## Exercise brief
Copy out each line of the data that holds the string "input".

## Given records
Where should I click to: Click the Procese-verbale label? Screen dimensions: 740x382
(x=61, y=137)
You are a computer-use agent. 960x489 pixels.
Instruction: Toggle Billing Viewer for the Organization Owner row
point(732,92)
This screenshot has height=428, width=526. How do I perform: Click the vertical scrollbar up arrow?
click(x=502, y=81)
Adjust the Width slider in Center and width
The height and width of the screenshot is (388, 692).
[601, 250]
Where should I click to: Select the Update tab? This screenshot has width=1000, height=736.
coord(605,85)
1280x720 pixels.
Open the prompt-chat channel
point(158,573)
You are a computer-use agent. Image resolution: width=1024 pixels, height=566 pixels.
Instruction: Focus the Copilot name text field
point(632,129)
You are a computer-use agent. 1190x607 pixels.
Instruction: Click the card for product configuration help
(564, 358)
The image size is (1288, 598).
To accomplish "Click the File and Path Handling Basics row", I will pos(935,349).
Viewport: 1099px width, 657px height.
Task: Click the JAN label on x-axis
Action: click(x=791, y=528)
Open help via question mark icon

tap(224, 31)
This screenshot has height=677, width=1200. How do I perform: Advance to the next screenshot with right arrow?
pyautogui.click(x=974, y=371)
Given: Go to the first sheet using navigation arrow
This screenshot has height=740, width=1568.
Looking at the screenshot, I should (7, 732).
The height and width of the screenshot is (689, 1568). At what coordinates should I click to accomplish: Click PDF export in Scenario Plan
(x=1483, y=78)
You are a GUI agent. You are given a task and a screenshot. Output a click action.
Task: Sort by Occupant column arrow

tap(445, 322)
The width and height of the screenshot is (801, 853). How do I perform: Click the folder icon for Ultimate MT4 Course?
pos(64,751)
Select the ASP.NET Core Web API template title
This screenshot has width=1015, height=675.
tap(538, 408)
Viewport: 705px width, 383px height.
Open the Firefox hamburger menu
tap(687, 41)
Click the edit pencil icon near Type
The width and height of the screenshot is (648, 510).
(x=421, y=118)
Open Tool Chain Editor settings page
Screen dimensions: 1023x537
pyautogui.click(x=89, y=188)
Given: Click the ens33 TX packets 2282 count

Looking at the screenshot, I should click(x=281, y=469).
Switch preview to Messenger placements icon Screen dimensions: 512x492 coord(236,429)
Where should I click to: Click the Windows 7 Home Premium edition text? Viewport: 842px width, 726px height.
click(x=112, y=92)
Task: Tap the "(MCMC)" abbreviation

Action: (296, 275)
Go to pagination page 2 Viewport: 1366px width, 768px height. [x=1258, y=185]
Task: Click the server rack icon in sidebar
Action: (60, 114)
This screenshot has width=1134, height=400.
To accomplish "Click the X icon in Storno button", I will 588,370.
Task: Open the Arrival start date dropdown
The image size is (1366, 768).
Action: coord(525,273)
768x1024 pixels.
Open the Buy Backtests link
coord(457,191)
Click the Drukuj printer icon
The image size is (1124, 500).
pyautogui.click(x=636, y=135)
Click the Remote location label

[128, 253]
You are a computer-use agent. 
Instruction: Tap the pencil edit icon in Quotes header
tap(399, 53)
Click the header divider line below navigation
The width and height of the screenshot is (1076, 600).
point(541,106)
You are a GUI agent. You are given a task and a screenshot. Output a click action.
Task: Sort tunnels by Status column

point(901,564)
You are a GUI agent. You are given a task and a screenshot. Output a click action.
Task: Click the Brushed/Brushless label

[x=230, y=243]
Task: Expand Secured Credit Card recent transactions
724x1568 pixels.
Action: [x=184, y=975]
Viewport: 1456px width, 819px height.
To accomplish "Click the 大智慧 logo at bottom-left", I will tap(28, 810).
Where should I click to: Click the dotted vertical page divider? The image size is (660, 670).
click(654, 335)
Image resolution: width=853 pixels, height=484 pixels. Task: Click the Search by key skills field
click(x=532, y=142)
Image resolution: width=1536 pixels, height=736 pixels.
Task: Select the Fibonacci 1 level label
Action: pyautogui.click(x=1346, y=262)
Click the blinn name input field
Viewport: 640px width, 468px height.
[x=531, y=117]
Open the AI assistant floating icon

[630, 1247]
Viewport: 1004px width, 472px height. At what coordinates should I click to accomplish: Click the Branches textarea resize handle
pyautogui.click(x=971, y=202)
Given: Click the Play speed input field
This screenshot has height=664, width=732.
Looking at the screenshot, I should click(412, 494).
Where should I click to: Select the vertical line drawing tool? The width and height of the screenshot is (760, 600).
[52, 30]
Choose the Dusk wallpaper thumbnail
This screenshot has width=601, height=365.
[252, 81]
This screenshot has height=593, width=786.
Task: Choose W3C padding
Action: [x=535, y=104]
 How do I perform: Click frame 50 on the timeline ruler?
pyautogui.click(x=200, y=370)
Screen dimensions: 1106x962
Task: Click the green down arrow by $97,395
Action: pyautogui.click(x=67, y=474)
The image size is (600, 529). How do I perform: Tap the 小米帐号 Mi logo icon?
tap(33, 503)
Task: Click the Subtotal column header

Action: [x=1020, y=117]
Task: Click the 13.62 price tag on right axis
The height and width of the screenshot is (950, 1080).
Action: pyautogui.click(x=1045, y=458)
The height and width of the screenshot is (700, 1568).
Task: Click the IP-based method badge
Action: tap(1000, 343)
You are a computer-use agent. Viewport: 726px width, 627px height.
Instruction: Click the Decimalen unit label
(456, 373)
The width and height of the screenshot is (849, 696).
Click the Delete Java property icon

## Response area
Click the blinn name input field
Given: Click the Play speed input field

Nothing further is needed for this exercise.